His flowchart is the architect’s beautiful drawing of an airplane. A DES is the wind tunnel. It is the necessary, brutal encounter with reality that shows us where the blueprint will fail under stress.

The ability to define a process is the beginning. The ability to simulate that process under the chaotic conditions of the real world is the final, necessary step to building systems that don’t just look good on paper, but actually work.

Final Thoughts and Key Takeaways from Taipei

My two days at the Hello World Dev Conference were not a tour of technologies. In fact, they were a confirmation of a dangerous blind spot in our industry.

From what I observe, they build tools for digital forensics to map past failures. They sharpen their tools with AI to perfectly understand what just happened. They create knowledge graphs to model the systems at rest. They design perfect, deterministic blueprints for how AI processes should work.

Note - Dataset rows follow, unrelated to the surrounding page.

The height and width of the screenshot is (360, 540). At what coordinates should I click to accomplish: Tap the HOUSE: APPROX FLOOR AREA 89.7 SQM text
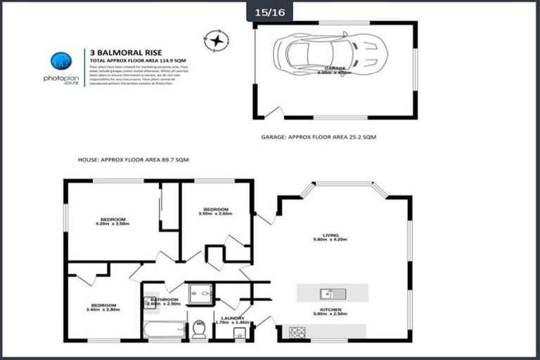point(134,160)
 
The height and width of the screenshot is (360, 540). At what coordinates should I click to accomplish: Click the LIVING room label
point(330,237)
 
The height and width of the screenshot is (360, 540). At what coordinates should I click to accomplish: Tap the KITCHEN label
point(330,311)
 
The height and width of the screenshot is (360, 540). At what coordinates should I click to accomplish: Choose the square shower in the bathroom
point(200,293)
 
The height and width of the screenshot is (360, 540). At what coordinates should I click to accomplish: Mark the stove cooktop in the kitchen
point(293,331)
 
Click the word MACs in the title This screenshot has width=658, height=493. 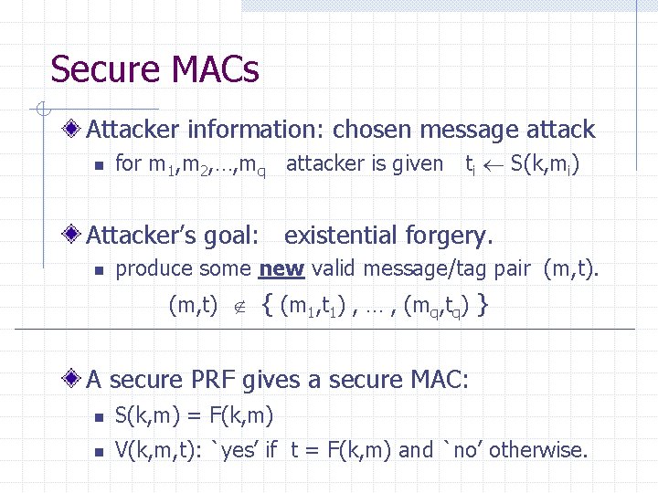click(213, 69)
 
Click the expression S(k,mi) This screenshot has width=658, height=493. click(545, 164)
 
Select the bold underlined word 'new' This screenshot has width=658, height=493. click(282, 268)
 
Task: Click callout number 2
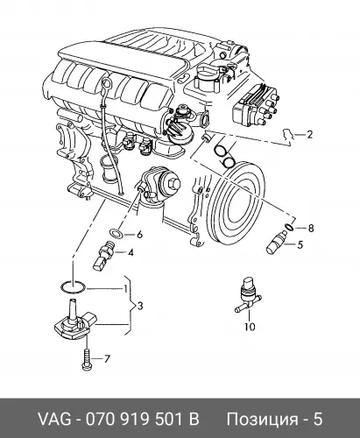(309, 135)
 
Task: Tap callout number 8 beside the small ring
(310, 228)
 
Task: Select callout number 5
(300, 244)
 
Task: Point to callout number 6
(139, 234)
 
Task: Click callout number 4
(131, 252)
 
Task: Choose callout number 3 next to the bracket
(140, 306)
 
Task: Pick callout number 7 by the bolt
(107, 358)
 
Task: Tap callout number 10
(251, 327)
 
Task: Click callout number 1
(125, 289)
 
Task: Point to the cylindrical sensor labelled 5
(276, 242)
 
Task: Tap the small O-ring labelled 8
(289, 227)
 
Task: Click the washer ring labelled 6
(116, 233)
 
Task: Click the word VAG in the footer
(55, 420)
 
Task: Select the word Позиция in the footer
(264, 420)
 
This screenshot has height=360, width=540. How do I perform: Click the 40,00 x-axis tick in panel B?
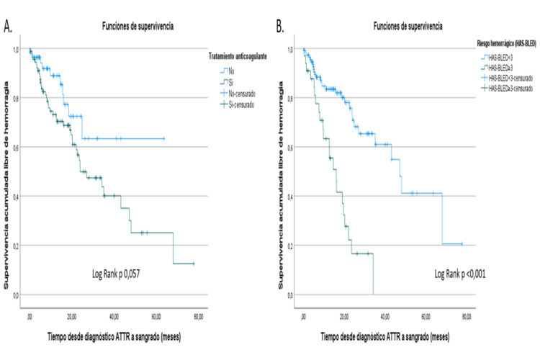[x=386, y=315]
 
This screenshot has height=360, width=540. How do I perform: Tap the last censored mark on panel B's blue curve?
[x=462, y=244]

These are all necessary and brilliant advancements in the art of mapmaking.

However, the critical, missing discipline is the one that asks not “What is the map?”, but “What will happen to the city during the hurricane?” The hard questions of latency under load, failures, and bottlenecks are not found on any of their map.

Our industry is full of brilliant mapmakers. The next frontier belongs to people who can model, simulate, and predict the behaviour of complex systems under stress, before the hurricane reaches.

That is why I am building SNA, my .NET-based Discrete Event Simulation engine.

Hello, Taipei. Taken from the window of the conference venue.

I am leaving Taipei with a notebook full of ideas, a deeper understanding of the challenges and solutions being pioneered by my peers in the Mandarin-speaking tech community, and a renewed sense of excitement for the future we are all building.